• Records
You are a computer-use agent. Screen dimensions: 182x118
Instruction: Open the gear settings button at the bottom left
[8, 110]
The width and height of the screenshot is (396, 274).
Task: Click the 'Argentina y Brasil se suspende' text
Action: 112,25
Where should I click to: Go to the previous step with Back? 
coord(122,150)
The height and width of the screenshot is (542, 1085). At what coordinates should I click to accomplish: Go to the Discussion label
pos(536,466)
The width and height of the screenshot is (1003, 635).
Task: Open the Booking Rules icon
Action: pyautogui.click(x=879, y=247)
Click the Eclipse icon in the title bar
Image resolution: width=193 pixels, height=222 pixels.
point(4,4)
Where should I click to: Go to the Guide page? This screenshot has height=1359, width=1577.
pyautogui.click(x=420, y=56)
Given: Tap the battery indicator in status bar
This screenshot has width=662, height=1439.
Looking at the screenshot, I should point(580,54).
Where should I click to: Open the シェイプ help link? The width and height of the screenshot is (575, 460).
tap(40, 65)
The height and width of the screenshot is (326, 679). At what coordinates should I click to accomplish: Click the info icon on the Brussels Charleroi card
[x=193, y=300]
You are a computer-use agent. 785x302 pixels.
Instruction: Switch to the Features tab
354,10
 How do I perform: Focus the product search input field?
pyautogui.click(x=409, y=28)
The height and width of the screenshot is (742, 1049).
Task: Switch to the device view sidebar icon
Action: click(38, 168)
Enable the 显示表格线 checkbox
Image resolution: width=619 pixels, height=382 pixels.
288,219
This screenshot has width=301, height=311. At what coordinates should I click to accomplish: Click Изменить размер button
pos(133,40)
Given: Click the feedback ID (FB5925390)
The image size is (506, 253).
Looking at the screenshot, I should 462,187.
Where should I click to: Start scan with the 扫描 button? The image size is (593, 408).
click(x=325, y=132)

• What you should do
Reply with nothing but the number of lines in the listing that include "computer".

• Task response
2